#### Information supplied
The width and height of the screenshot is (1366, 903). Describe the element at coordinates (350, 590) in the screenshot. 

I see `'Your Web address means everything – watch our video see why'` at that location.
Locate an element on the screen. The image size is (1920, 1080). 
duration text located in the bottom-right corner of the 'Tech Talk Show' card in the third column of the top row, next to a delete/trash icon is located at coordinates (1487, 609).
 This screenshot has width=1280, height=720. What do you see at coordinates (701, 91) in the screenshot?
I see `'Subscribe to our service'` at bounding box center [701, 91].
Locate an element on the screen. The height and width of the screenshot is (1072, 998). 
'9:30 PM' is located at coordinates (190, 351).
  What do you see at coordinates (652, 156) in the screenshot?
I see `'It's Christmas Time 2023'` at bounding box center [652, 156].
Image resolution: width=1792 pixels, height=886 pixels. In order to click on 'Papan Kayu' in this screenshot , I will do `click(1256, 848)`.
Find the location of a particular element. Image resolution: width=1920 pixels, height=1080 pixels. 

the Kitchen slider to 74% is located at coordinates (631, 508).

#### Stated exercise
Transcribe all of the entries above verbatim, line for line.

#### Solution to this problem
The width and height of the screenshot is (1366, 903). Describe the element at coordinates (350, 590) in the screenshot. 

I see `'Your Web address means everything – watch our video see why'` at that location.
Locate an element on the screen. The image size is (1920, 1080). 
duration text located in the bottom-right corner of the 'Tech Talk Show' card in the third column of the top row, next to a delete/trash icon is located at coordinates (1487, 609).
 This screenshot has width=1280, height=720. What do you see at coordinates (701, 91) in the screenshot?
I see `'Subscribe to our service'` at bounding box center [701, 91].
Locate an element on the screen. The height and width of the screenshot is (1072, 998). 
'9:30 PM' is located at coordinates (190, 351).
  What do you see at coordinates (652, 156) in the screenshot?
I see `'It's Christmas Time 2023'` at bounding box center [652, 156].
Image resolution: width=1792 pixels, height=886 pixels. In order to click on 'Papan Kayu' in this screenshot , I will do `click(1256, 848)`.
Find the location of a particular element. Image resolution: width=1920 pixels, height=1080 pixels. 

the Kitchen slider to 74% is located at coordinates (631, 508).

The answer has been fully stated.